[Saved entries]
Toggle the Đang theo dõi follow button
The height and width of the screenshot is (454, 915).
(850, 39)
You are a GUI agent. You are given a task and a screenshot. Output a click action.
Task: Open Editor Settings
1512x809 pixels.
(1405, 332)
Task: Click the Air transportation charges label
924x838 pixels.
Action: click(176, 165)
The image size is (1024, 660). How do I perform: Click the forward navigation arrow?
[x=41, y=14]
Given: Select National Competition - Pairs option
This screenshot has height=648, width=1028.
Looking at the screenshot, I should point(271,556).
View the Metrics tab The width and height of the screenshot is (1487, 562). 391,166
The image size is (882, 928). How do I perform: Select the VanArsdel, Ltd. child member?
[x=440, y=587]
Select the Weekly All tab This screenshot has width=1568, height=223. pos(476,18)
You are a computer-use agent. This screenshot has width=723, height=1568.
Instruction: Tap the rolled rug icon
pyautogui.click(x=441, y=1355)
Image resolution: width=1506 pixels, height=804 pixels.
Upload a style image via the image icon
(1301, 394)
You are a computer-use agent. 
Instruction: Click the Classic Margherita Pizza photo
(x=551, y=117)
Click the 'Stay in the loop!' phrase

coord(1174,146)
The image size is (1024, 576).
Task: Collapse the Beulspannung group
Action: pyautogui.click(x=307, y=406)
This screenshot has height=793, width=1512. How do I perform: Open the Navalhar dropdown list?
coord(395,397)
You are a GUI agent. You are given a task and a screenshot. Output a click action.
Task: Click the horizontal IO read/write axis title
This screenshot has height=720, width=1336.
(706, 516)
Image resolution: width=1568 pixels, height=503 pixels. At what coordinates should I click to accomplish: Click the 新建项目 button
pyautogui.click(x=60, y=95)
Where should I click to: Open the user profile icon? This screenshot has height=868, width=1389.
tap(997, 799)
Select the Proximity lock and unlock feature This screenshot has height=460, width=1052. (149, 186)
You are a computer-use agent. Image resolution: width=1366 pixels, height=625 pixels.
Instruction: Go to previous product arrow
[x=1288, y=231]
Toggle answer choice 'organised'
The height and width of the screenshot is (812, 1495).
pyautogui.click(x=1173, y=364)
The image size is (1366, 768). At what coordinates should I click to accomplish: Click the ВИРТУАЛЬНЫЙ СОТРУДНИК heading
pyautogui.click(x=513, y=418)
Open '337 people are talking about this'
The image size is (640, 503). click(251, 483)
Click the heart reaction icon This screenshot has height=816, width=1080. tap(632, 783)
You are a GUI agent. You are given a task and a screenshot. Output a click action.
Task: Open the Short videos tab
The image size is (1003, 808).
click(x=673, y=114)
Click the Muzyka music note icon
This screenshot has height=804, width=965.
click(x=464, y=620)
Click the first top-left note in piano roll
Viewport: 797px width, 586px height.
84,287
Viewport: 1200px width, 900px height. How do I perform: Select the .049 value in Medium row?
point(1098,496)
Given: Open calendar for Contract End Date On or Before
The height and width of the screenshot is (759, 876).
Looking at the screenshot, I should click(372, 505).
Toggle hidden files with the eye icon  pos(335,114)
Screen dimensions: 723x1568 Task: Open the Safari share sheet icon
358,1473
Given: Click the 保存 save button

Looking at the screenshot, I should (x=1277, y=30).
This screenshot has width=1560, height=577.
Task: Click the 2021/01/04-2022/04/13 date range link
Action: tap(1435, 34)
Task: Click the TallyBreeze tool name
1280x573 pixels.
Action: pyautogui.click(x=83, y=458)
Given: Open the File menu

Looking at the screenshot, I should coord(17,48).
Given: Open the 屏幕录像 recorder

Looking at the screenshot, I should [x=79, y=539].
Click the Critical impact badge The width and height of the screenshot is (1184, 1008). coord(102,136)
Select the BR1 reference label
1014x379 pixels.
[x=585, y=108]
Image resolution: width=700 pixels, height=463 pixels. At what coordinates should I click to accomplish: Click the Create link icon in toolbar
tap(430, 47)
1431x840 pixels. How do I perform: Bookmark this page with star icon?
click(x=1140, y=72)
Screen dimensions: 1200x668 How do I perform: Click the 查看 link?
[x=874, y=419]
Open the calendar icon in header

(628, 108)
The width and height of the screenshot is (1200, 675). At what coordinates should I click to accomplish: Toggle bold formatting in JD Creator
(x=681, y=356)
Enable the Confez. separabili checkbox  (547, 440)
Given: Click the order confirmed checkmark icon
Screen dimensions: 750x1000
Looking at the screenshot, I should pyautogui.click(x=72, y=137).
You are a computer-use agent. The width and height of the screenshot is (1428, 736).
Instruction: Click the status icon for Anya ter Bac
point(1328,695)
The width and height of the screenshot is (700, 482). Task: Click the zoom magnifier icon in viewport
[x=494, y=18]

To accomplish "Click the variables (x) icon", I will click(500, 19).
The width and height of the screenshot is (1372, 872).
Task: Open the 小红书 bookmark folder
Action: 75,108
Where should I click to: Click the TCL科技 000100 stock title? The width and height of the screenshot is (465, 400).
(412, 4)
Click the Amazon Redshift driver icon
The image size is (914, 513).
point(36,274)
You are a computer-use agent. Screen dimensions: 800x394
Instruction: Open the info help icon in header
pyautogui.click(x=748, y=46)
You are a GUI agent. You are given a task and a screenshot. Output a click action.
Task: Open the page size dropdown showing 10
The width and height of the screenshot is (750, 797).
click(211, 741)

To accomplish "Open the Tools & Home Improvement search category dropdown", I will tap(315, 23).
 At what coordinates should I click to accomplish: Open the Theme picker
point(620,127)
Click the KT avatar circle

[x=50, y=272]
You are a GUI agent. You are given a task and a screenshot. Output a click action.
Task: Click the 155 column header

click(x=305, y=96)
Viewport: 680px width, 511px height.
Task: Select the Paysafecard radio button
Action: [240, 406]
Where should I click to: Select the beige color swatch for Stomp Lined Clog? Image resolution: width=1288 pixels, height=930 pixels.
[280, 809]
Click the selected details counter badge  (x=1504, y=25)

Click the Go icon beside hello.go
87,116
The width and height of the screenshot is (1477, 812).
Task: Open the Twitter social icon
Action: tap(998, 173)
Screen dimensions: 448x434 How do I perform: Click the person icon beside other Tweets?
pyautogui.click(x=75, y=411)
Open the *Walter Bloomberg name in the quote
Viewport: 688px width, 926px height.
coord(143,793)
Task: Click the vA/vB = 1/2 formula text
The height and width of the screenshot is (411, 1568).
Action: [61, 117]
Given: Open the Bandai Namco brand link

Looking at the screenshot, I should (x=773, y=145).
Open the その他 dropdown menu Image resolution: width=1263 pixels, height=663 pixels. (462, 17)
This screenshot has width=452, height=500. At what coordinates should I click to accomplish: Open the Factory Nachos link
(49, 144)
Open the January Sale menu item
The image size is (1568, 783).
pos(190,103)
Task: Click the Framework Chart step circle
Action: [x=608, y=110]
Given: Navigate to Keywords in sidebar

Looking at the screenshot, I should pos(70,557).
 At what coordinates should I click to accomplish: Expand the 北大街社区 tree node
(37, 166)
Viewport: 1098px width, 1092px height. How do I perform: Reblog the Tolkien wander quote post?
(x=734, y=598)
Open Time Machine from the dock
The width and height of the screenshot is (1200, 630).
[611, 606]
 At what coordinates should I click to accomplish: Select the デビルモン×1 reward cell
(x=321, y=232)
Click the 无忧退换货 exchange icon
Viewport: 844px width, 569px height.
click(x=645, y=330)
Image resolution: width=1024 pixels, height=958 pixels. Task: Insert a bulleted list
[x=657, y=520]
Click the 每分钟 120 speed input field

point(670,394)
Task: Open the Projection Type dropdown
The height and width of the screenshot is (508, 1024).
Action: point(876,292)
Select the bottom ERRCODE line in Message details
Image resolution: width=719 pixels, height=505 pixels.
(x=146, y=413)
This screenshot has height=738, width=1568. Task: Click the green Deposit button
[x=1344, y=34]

◆ Work required: Go through the data above from its first line and copy each line exactly, stopping once the line with "Task: Click the Air" has been copied.

◆ Result of the task:
Toggle the Đang theo dõi follow button
The height and width of the screenshot is (454, 915).
(850, 39)
You are a GUI agent. You are given a task and a screenshot. Output a click action.
Task: Open Editor Settings
1512x809 pixels.
(1405, 332)
Task: Click the Air transportation charges label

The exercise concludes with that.